Screenshot pointing data:
-*-*-

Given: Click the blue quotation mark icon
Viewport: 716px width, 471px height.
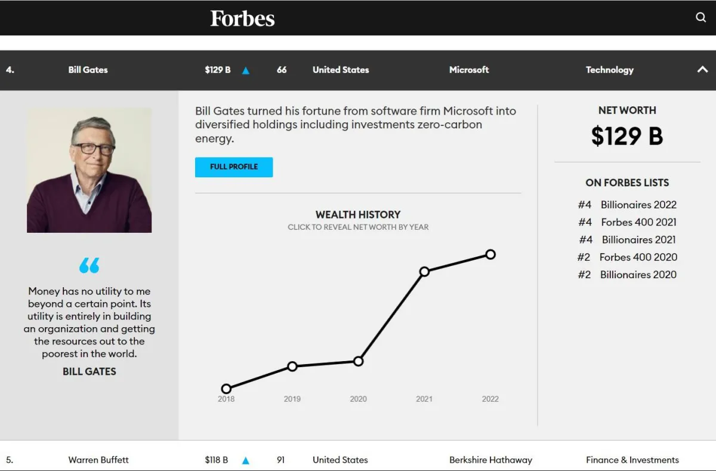Looking at the screenshot, I should click(90, 265).
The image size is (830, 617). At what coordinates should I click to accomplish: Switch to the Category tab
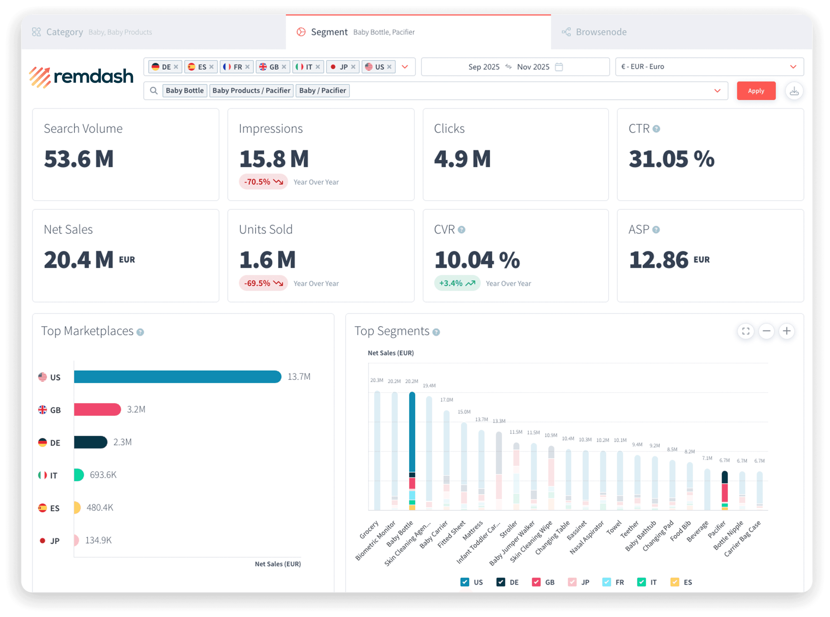tap(64, 32)
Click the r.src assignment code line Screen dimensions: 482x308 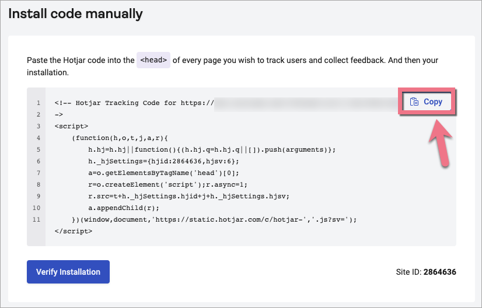click(x=188, y=196)
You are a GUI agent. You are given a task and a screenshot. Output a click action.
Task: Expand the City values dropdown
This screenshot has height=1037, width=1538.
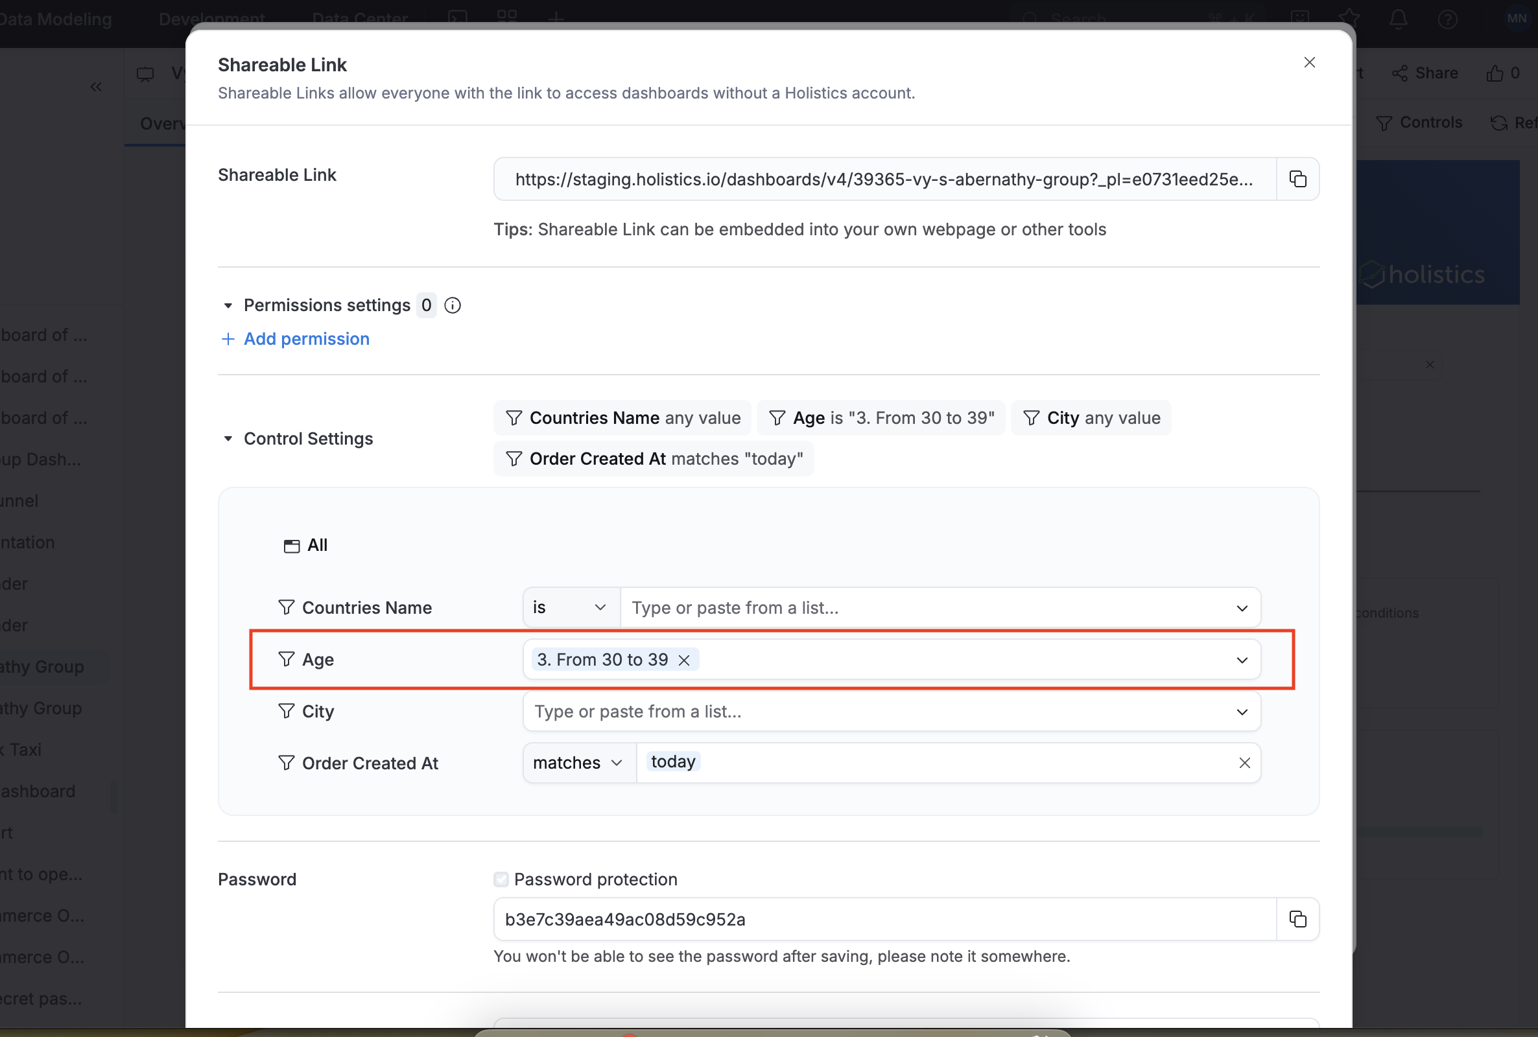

-*-*-

YOUR TASK: Copy the items word for word, starting with the line that contains "You are a GUI" and continuing through the end of the items, both ends included. Leave the pictures out of your answer.

SOLUTION FOR THIS TASK:
You are a GUI agent. You are given a task and a screenshot. Output a click action.
Task: Expand the City values dropdown
This screenshot has height=1037, width=1538.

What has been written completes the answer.